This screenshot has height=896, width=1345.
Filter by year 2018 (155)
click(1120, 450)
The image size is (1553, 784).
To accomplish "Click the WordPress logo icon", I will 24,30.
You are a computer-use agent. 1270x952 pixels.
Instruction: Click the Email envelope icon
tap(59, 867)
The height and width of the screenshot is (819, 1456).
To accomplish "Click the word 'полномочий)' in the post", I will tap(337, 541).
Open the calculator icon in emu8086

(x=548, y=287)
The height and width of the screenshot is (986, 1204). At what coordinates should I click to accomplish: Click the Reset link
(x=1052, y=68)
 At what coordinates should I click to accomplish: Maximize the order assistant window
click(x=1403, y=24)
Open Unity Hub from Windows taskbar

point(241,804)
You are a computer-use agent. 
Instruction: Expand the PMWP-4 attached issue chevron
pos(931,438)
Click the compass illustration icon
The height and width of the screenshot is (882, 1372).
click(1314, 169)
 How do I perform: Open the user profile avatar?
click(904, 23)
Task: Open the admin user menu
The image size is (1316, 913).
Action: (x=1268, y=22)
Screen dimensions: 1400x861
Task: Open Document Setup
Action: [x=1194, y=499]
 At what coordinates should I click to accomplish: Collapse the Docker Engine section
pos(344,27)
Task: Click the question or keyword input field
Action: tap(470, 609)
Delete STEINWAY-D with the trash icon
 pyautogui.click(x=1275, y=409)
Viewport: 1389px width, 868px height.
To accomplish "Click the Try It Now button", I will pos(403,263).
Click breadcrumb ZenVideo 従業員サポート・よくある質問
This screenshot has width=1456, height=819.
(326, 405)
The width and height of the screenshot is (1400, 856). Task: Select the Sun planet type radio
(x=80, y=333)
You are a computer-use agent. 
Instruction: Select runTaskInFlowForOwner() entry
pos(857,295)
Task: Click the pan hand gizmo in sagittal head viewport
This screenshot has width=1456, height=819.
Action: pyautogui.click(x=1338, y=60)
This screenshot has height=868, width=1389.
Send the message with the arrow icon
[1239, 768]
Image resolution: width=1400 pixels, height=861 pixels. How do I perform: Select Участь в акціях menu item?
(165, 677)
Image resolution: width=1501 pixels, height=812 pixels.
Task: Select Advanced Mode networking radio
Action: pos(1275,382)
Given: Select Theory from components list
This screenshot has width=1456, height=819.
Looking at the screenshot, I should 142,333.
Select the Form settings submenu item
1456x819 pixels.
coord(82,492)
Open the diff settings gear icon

☆ ☆ ☆ ☆

## About this exercise
Output the entries exactly.

## Answer space
This screenshot has height=896, width=1345.
Filter by year 2018 (155)
click(1120, 450)
The image size is (1553, 784).
To accomplish "Click the WordPress logo icon", I will 24,30.
You are a computer-use agent. 1270x952 pixels.
Instruction: Click the Email envelope icon
tap(59, 867)
The height and width of the screenshot is (819, 1456).
To accomplish "Click the word 'полномочий)' in the post", I will tap(337, 541).
Open the calculator icon in emu8086

(x=548, y=287)
The height and width of the screenshot is (986, 1204). At what coordinates should I click to accomplish: Click the Reset link
(x=1052, y=68)
 At what coordinates should I click to accomplish: Maximize the order assistant window
click(x=1403, y=24)
Open Unity Hub from Windows taskbar

point(241,804)
You are a computer-use agent. 
Instruction: Expand the PMWP-4 attached issue chevron
pos(931,438)
Click the compass illustration icon
The height and width of the screenshot is (882, 1372).
click(1314, 169)
 How do I perform: Open the user profile avatar?
click(904, 23)
Task: Open the admin user menu
The image size is (1316, 913).
Action: (x=1268, y=22)
Screen dimensions: 1400x861
Task: Open Document Setup
Action: [x=1194, y=499]
 At what coordinates should I click to accomplish: Collapse the Docker Engine section
pos(344,27)
Task: Click the question or keyword input field
Action: tap(470, 609)
Delete STEINWAY-D with the trash icon
 pyautogui.click(x=1275, y=409)
Viewport: 1389px width, 868px height.
To accomplish "Click the Try It Now button", I will pos(403,263).
Click breadcrumb ZenVideo 従業員サポート・よくある質問
This screenshot has width=1456, height=819.
(326, 405)
The width and height of the screenshot is (1400, 856). Task: Select the Sun planet type radio
(x=80, y=333)
You are a computer-use agent. 
Instruction: Select runTaskInFlowForOwner() entry
pos(857,295)
Task: Click the pan hand gizmo in sagittal head viewport
This screenshot has width=1456, height=819.
Action: pyautogui.click(x=1338, y=60)
This screenshot has height=868, width=1389.
Send the message with the arrow icon
[1239, 768]
Image resolution: width=1400 pixels, height=861 pixels. How do I perform: Select Участь в акціях menu item?
(165, 677)
Image resolution: width=1501 pixels, height=812 pixels.
Task: Select Advanced Mode networking radio
Action: pos(1275,382)
Given: Select Theory from components list
This screenshot has width=1456, height=819.
Looking at the screenshot, I should 142,333.
Select the Form settings submenu item
1456x819 pixels.
coord(82,492)
Open the diff settings gear icon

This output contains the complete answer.